Inf. 2.58 “O anima cortese mantoana”
Merryn: Sometimes the sun glints off the quartz in the rock upon which the city sits. It never glints gold but always a cool pearlish silver, soft grey rather than a yellow solar glow. Maybe it’s the time of day that I see it, always when I’m on my way out of the city early in the morning, driving fast along the bridge that connects the vast rock of the city to the rest of the world. Driving east, driving into the sun, catching the sparkle of my city in the rear view mirror.

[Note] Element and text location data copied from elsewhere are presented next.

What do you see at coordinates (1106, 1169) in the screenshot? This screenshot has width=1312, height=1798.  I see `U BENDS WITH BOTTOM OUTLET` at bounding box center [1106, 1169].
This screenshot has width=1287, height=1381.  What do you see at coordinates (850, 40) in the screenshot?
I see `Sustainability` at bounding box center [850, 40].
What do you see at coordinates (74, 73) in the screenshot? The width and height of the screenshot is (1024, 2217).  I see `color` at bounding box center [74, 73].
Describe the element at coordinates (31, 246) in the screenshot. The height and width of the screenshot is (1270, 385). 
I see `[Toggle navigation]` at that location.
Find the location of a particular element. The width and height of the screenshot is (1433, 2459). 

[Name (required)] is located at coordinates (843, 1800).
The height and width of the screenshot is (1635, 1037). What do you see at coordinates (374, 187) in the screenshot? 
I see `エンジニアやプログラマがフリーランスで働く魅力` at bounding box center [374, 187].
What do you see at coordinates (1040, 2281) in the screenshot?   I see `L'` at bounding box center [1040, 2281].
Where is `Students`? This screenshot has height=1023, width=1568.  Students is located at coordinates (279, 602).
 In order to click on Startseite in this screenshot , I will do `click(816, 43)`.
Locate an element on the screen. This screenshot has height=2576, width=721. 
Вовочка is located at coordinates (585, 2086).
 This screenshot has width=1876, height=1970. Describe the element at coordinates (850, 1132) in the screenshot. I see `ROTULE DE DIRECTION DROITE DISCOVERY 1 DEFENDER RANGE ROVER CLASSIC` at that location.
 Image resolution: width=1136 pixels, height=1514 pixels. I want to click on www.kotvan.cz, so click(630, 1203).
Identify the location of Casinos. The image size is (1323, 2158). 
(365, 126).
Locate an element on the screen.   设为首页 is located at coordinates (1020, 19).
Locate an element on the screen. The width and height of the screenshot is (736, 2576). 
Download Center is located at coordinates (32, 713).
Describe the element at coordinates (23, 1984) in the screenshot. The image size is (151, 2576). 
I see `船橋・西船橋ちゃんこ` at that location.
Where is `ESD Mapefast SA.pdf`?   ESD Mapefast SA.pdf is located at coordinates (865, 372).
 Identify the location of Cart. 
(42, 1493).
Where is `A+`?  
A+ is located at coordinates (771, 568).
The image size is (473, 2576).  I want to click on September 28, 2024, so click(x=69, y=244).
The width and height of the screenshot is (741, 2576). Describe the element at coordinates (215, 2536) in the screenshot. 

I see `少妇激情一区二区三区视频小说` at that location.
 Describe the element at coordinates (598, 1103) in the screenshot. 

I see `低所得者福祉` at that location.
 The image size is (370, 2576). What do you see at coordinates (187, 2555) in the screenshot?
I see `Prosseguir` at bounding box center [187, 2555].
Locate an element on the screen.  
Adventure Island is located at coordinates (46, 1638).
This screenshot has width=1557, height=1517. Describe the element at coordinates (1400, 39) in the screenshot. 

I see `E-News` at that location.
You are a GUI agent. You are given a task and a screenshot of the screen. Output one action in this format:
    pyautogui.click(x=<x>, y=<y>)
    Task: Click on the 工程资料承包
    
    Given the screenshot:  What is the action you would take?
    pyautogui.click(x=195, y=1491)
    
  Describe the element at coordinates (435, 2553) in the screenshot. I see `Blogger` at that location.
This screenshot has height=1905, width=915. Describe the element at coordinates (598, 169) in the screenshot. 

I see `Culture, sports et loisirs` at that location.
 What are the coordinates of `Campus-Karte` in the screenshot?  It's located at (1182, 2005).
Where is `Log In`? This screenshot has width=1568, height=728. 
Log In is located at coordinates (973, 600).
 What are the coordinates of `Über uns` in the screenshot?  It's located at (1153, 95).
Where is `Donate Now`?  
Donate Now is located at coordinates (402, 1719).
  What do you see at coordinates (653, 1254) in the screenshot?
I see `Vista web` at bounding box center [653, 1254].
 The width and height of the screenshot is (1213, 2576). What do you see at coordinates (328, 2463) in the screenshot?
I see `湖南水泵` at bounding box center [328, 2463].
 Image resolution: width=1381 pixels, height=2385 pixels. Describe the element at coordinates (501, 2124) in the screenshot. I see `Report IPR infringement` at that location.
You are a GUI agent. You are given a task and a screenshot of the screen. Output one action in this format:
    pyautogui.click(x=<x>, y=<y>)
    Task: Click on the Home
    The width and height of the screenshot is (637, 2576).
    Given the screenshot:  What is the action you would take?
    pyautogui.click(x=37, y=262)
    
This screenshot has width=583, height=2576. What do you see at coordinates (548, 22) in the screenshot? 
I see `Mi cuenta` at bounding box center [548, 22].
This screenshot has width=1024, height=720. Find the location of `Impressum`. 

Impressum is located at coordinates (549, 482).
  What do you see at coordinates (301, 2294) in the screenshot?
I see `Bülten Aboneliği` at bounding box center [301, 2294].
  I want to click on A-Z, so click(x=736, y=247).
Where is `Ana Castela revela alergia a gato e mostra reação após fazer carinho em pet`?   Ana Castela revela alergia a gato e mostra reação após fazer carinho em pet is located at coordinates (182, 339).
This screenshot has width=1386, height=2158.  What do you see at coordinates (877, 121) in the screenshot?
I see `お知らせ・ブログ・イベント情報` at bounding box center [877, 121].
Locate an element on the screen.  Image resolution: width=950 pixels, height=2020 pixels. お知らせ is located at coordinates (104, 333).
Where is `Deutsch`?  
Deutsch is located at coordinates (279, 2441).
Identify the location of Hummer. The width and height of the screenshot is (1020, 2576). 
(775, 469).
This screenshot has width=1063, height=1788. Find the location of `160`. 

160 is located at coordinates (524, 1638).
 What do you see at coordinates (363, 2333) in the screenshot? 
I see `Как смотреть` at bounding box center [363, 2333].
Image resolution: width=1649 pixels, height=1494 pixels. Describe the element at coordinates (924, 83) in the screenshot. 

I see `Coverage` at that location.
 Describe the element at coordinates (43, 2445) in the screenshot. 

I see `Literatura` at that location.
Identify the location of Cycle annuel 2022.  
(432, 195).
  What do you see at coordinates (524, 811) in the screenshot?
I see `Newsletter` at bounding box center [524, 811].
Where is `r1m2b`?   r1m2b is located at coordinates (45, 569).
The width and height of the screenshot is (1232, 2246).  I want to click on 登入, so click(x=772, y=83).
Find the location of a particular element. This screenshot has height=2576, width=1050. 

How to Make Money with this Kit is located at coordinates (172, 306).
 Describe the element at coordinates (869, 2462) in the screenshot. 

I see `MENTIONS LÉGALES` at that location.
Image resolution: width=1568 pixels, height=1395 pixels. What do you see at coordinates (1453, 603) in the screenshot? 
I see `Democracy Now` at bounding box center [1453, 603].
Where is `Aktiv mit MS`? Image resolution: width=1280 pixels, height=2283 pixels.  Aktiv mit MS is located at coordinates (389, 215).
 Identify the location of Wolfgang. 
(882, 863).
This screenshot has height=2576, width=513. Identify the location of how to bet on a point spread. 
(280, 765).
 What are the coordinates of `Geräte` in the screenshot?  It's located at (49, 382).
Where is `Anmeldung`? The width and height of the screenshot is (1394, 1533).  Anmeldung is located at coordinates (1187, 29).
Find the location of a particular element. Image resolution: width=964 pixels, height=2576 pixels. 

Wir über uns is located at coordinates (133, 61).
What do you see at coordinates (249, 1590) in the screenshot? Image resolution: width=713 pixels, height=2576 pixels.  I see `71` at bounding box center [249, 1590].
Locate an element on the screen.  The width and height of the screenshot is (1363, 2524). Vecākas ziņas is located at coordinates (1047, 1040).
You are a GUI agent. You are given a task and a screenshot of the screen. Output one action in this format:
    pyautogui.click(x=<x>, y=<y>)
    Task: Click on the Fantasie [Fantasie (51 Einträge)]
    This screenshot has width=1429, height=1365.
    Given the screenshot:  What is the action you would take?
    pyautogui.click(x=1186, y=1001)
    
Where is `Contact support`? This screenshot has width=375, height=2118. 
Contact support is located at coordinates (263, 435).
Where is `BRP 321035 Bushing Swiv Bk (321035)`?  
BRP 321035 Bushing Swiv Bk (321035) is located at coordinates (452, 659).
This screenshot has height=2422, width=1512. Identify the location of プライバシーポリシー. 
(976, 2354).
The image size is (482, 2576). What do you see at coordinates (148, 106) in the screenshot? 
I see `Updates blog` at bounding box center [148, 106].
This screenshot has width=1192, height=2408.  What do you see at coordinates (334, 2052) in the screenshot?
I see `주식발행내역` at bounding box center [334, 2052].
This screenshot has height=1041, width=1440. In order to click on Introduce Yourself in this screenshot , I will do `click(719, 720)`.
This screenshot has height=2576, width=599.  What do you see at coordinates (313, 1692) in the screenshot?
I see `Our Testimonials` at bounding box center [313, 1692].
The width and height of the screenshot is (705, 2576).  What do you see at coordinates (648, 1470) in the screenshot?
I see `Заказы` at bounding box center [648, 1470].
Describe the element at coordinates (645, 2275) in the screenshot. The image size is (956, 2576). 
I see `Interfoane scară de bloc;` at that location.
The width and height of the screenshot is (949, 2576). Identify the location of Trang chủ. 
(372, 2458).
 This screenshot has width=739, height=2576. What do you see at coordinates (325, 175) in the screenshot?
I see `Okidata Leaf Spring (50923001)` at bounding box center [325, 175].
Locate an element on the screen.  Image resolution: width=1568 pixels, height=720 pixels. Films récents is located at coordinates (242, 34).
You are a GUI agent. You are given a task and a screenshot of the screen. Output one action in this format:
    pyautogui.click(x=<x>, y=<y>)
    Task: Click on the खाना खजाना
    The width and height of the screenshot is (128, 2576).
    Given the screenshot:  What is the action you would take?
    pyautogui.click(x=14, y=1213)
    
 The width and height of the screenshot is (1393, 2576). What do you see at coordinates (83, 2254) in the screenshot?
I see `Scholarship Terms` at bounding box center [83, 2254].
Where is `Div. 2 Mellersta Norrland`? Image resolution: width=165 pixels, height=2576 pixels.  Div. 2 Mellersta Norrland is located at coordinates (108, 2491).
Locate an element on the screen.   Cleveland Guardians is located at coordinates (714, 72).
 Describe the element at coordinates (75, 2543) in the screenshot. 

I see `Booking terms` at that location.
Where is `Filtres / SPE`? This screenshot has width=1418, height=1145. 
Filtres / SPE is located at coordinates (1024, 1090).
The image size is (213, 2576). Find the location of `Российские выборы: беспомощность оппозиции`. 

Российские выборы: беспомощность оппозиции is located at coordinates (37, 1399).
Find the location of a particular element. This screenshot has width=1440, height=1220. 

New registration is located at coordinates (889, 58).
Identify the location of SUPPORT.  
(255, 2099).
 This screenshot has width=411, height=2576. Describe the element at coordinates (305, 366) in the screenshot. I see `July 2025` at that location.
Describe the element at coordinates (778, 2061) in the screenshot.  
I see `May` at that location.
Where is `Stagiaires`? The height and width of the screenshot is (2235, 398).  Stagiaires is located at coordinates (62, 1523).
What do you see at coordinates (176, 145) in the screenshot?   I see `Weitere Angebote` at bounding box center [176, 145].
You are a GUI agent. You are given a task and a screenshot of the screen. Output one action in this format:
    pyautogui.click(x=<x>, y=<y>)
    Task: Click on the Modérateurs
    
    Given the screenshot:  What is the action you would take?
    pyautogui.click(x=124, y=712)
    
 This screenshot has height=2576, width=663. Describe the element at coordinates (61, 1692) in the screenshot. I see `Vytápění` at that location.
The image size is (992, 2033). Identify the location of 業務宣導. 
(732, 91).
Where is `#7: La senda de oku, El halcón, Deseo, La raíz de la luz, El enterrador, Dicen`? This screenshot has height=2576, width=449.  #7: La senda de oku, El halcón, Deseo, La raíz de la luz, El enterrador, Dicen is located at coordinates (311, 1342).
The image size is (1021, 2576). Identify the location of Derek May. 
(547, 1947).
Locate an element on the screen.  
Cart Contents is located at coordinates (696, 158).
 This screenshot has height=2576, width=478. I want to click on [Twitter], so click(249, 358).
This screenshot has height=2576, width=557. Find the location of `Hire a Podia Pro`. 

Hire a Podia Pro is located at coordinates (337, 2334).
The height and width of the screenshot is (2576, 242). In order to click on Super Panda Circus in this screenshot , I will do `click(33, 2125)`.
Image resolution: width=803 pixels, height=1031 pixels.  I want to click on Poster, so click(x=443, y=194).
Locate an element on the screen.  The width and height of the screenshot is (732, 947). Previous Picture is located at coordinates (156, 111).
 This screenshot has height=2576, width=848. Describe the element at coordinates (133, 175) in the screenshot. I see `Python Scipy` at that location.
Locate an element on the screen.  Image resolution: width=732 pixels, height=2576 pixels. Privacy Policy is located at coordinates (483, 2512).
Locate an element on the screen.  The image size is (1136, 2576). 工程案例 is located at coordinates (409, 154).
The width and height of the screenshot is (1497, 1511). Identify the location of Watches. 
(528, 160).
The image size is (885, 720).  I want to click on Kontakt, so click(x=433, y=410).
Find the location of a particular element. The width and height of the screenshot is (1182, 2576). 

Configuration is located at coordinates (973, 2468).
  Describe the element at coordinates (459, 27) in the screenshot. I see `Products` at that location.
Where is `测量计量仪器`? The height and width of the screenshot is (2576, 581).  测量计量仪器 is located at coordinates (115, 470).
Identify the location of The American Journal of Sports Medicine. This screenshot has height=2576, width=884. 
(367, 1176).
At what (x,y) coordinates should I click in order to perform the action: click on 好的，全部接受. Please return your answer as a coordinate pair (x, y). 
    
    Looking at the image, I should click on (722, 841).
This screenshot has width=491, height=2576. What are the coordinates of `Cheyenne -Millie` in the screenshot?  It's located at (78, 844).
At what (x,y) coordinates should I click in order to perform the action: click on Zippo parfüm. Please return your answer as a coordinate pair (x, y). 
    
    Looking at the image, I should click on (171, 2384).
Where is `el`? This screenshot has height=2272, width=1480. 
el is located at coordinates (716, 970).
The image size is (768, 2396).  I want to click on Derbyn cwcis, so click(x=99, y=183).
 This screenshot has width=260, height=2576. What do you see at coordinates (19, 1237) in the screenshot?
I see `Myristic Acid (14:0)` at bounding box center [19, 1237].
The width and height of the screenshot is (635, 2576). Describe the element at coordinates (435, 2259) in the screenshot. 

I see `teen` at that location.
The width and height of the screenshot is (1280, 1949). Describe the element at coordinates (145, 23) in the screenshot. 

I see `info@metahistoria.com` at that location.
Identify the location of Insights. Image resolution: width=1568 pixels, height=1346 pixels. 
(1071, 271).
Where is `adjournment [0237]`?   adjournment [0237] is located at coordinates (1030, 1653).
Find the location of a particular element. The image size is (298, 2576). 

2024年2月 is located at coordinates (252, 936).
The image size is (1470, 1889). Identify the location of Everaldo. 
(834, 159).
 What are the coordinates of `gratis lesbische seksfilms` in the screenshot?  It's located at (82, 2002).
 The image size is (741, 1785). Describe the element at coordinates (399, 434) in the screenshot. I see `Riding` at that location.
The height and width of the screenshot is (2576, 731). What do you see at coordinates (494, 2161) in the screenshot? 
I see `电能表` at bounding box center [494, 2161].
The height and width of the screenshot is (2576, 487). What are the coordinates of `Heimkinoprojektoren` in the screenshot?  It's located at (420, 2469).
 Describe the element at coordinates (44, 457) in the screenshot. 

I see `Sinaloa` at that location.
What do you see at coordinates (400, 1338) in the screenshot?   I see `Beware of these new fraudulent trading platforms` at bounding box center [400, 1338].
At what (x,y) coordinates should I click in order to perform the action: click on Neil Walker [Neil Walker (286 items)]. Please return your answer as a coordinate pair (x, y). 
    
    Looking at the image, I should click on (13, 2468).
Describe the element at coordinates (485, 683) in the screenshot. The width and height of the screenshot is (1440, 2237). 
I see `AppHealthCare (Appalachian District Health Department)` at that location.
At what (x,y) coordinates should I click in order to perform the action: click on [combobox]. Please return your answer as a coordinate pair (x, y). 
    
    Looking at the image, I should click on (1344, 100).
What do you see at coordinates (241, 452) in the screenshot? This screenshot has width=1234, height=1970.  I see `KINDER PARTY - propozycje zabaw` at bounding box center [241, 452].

I work at the sea. At the docks, I suppose they would have been, before all the industry finally went. In the early days of my work, when the dockside was a wall of container ships stacked three or four deep out into the sea, I would sit at the side and try to imagine what lay beyond the ships. I never saw the dockside empty. I was pretty then, they said, in all sorts of languages I didn’t understand, but I could see in their eyes what they meant, and I hoped that being pretty might prove some sort of solution to life, might reveal itself to be the place where happiness was to be found in life. But I would shake my hair and turn away. There were always more, always saying or doing the same thing. Sometimes they told me words that made them cry, and pointed out over the sea, pointing to where they had come from, where they would go back to.
Twenty years on and I’m still at the sea but I’ve lost my looks and every night I return alone to my flat stacked above and beside and under sixty two other flats. I know how those young men felt, stacked in their container ships four deep, ten long, numerous beyond counting, I know how insignificant they must have felt in relation to their gargantuan ship, and I regret that I shook my hair, I regret that I didn’t learn to say the names of their cities back to them.